--- START ---

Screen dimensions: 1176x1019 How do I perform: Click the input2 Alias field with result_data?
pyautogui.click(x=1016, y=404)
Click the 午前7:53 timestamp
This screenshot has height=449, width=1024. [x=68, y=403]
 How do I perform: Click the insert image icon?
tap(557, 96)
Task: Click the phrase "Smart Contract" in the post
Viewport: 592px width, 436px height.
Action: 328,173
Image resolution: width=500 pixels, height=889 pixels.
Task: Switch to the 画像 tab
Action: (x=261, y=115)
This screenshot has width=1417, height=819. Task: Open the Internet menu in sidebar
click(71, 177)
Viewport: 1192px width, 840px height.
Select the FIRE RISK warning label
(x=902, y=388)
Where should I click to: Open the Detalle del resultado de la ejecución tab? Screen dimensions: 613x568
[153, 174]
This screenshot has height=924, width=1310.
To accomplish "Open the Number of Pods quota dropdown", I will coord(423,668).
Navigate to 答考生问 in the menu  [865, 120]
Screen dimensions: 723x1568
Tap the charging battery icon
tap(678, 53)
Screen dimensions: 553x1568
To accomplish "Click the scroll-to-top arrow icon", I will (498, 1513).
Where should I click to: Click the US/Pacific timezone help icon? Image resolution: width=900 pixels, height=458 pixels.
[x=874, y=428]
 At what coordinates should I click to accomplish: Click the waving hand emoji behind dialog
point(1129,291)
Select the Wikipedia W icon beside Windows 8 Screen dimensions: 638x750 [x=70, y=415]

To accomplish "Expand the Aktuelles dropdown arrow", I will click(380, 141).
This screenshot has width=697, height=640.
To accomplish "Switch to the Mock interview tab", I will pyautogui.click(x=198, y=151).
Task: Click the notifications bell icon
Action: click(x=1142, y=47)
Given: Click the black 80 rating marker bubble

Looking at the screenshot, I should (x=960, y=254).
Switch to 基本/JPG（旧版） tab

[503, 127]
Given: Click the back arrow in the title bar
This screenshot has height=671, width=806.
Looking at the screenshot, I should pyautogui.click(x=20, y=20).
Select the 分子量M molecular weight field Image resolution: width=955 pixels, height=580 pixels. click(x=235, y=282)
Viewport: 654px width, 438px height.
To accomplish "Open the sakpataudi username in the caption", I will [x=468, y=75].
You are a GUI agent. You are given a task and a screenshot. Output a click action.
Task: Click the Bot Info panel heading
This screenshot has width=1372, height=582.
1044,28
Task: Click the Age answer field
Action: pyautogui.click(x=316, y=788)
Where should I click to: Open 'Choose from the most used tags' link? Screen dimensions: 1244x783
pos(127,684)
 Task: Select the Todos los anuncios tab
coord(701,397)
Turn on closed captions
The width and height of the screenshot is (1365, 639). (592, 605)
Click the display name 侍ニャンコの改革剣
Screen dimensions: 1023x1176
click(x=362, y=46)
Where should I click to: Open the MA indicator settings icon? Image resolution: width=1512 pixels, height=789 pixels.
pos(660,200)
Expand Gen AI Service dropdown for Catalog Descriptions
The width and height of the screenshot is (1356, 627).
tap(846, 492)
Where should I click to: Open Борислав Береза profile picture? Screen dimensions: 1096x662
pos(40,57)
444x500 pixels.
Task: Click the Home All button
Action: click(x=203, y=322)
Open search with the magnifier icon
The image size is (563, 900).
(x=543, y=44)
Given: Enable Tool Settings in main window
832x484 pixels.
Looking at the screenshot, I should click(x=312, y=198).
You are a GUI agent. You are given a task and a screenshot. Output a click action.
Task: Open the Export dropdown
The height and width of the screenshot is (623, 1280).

--- END ---

• Task item
In the listing above, how many lines contain the string "dropdown"? State the number and stop.

• Result
4